Nicolas Jöel a donc eu une fois de plus le nez creux en lui demandant de chanter au Capitole ses premiers Don Giovanni français – seules les ont précédés quelques apparitions au San Carlo de Naples. Il a fait mieux en l’entourant d’une distribution immaculée : Barbara Haveman a peu cherché sa voix en Mozart – une Comtesse des Noces un peu passe-partout pour Strasbourg avait laissé dubitatif. Mais Donna Elvira lui va comme un gant, véhémente, impérieuse ; il passe dans l’élégance dardée de son chant rien moins que le souvenir d’une Varady. C’est assez dire. Sobre Donna Anna de Tamar Iveri, qui ne pousse pas au pathos mais donne au personnage une dimension tragique bienvenue.
Les clefs de fa sont parfaitement appariées : le Leporello un peu clair et très brave garçon de David Bizic se frotte au Masetto sombre et un peu sec de Paul Gay, les deux s’équilibrent naturellement ; la basse profonde d’Oskarsson incarne le plus terrible des commandeurs à la scène finale, mais aussi un père furieux très étonné de mourir. Perle absolue de la soirée, le Don Ottavio de Topi Lehtipuu. « Dalla sua pace » miraculeux de couleurs, de ligne, de legato, avec ces pianissimos si émouvants, « Il mio tesoro » jamais à court de souffle, avec une noblesse de ton et un grain dans la voix qui évoque l’immense Josef Réti.
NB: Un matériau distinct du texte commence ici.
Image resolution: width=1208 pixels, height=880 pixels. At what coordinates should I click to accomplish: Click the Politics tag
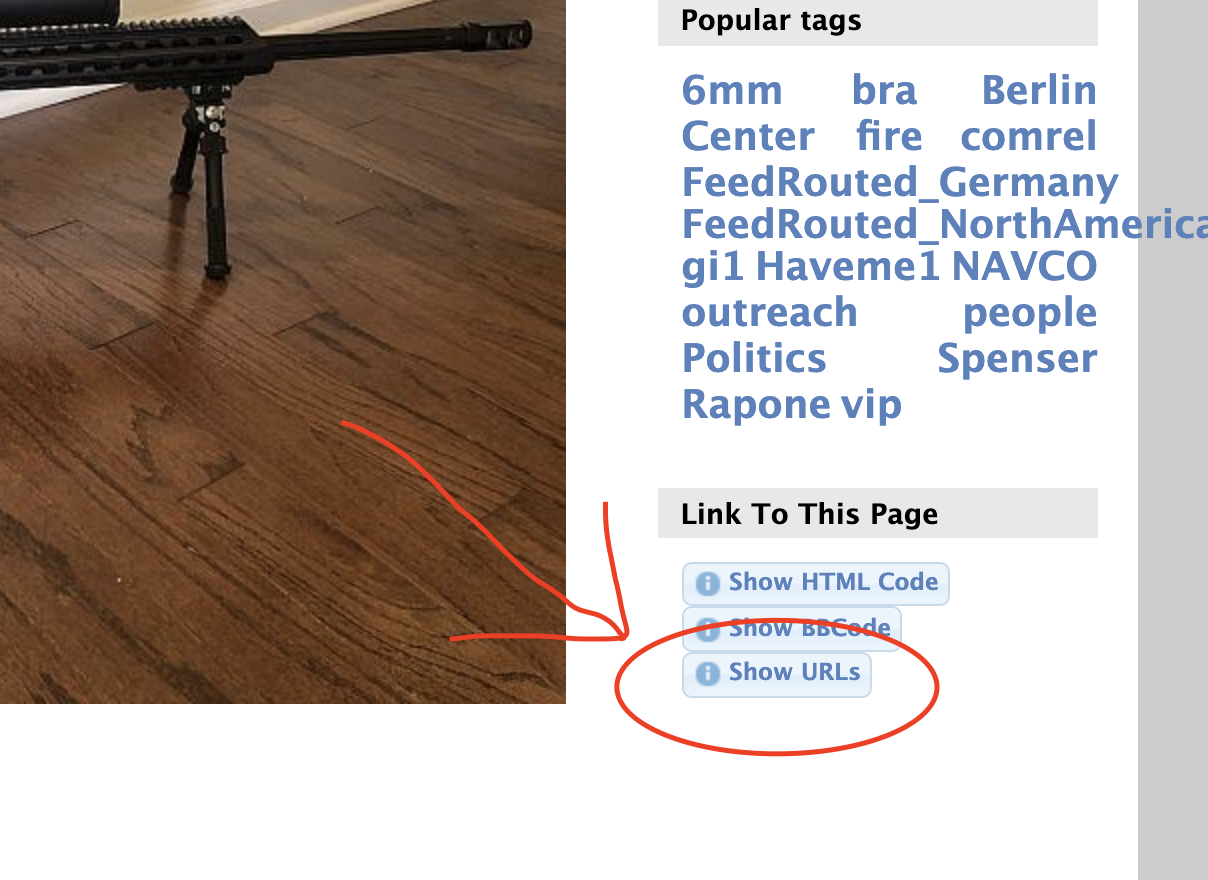point(754,358)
En fosse Gunther Neuhold nous fait un Don Giovanni pour Karlsruhe, sérieux, assez tragique par moment, très bien tenu. Mais pardon, en relatif bisbille avec la scène, car Brigitte Jacques-Wajeman insiste avant tout sur le giocoso que visiblement le chef n’entend pas. Sa production est un modèle, simple, très subtile dans l’analyse des caractères, lisible de bout en bout, jusque dans sa discrète résurrection de Don Giovanni porté par une direction d’acteur toujours inspirée. Dans les décors magiques d’Emmanuel Peduzzi – cette futaie à la fois nostalgique et dangereuse – ce spectacle magnifié par les lumières de Jean Kalman s’inscrirait naturellement dans le cadre du Palais Garnier. Gageons que Nicolas Joël y pense.
Jean-Charles Hoffelé
Wolfgang Amadeus Mozart, Don Giovanni, Toulouse, Théâtre du Capitole, le 9 novembre, puis les 11, 13, 16, 18, 20, 23 et 25 novembre 2007.